**TASK REQUIREMENTS**
Sort through the listing below and keep each line with the word "Strategies". Copy those.

**RECORDS SUPPLIED**
----
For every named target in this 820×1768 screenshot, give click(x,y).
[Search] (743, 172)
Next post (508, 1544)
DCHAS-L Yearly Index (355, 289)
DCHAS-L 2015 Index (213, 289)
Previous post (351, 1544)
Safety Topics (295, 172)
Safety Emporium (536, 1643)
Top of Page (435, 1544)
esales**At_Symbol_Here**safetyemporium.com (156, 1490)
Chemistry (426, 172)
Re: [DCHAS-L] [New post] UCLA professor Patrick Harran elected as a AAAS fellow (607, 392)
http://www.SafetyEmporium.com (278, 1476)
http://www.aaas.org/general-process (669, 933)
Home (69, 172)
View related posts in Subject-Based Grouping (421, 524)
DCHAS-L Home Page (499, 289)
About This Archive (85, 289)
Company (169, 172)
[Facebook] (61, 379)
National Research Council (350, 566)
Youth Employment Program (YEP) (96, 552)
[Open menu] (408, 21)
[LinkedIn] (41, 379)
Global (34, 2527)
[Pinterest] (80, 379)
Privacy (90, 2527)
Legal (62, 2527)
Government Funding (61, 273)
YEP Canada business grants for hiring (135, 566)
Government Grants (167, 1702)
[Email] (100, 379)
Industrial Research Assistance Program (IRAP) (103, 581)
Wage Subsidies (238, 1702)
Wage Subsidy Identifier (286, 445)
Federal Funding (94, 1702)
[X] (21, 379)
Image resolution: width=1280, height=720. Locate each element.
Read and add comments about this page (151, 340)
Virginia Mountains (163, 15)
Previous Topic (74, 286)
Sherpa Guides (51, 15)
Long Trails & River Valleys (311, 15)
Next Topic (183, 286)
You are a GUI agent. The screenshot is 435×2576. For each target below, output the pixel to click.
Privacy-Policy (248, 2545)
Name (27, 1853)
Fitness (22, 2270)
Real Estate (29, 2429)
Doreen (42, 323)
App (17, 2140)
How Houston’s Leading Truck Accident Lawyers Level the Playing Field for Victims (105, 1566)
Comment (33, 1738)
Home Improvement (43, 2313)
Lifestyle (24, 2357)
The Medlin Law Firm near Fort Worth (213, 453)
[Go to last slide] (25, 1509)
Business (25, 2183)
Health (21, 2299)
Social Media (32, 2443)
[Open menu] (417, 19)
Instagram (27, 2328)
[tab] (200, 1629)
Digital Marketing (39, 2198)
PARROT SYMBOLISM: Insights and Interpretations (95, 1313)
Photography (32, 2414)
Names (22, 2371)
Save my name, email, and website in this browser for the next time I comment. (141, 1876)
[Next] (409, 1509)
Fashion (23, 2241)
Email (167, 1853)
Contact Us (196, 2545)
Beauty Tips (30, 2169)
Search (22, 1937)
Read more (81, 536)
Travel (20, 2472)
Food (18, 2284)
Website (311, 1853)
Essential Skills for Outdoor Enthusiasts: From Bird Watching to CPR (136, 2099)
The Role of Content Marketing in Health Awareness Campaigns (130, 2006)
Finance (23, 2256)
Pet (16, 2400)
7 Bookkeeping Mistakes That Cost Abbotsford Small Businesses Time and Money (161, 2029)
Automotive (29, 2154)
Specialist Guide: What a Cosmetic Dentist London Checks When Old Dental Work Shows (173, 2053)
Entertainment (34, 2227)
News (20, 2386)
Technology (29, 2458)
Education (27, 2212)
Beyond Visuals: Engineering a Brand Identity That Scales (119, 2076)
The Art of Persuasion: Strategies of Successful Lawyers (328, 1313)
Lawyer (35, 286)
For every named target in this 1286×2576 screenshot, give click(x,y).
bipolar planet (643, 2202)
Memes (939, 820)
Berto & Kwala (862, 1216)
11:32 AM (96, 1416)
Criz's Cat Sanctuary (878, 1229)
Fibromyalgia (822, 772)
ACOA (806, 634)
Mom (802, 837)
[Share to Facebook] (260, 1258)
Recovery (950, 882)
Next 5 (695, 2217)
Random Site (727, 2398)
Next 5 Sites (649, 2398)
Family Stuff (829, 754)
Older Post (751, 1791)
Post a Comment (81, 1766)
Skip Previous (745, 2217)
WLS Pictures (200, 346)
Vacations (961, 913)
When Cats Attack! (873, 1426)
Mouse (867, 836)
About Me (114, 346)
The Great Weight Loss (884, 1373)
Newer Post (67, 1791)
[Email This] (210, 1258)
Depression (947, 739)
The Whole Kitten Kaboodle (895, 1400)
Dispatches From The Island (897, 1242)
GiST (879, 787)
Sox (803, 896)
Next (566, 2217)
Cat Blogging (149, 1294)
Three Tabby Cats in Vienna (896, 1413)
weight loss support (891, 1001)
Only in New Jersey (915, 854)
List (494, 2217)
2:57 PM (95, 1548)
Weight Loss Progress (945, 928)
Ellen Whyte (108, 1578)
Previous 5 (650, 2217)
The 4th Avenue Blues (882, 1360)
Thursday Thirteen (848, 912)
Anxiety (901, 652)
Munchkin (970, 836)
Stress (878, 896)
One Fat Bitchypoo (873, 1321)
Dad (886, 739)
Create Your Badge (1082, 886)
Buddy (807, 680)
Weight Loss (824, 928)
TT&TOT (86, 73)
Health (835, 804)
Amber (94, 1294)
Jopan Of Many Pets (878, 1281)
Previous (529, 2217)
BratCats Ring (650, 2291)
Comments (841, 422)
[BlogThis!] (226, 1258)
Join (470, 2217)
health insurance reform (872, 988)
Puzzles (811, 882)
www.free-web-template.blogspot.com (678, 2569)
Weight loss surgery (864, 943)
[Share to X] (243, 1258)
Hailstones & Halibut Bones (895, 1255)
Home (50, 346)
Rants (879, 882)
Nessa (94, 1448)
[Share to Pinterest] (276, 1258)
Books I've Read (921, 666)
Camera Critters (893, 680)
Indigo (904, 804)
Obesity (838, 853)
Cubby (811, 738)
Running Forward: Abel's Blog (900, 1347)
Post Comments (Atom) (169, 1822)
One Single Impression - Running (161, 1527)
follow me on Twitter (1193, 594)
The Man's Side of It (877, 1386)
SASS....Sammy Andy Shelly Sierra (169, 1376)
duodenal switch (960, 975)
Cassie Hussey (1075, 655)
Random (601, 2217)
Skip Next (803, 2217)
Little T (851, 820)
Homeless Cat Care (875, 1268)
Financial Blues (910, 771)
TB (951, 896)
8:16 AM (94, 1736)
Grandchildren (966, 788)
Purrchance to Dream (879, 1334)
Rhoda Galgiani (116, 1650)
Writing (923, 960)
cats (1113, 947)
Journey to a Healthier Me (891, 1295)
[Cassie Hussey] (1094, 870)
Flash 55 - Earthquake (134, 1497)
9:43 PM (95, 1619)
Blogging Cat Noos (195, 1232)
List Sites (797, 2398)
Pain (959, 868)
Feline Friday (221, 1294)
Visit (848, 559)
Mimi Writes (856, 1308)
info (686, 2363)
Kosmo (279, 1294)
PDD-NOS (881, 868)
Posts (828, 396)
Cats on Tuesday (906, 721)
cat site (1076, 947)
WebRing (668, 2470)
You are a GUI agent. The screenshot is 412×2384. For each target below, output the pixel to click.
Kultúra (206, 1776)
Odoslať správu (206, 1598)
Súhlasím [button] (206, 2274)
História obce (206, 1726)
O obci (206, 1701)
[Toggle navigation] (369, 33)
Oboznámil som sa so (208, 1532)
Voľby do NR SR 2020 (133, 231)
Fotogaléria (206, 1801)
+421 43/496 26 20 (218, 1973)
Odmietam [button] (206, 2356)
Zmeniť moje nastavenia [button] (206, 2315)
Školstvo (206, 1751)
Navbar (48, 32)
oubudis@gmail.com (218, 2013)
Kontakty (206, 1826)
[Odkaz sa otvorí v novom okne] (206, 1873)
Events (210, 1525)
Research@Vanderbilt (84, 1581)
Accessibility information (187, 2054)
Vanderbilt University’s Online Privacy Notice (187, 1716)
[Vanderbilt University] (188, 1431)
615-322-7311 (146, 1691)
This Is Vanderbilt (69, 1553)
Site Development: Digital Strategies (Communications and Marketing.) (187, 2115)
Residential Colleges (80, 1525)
----
**ANSWER SPACE**
The Art of Persuasion: Strategies of Successful Lawyers (328, 1313)
Site Development: Digital Strategies (Communications and Marketing.) (187, 2115)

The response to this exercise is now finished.